#### Dataset extract

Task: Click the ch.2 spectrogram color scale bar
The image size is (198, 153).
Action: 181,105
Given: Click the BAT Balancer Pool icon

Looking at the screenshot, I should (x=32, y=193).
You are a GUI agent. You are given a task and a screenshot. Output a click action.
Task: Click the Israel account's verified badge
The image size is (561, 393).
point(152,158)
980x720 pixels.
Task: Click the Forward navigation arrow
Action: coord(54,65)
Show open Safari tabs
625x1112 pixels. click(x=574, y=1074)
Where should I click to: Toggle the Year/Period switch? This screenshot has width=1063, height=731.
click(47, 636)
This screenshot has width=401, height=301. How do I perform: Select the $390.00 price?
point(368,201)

########

What needs to be done ▸ Type out all of the material again, word for word.

Solution to this problem ▸
Task: Click the ch.2 spectrogram color scale bar
The image size is (198, 153).
Action: 181,105
Given: Click the BAT Balancer Pool icon

Looking at the screenshot, I should (x=32, y=193).
You are a GUI agent. You are given a task and a screenshot. Output a click action.
Task: Click the Israel account's verified badge
The image size is (561, 393).
point(152,158)
980x720 pixels.
Task: Click the Forward navigation arrow
Action: coord(54,65)
Show open Safari tabs
625x1112 pixels. click(x=574, y=1074)
Where should I click to: Toggle the Year/Period switch? This screenshot has width=1063, height=731.
click(47, 636)
This screenshot has width=401, height=301. How do I perform: Select the $390.00 price?
point(368,201)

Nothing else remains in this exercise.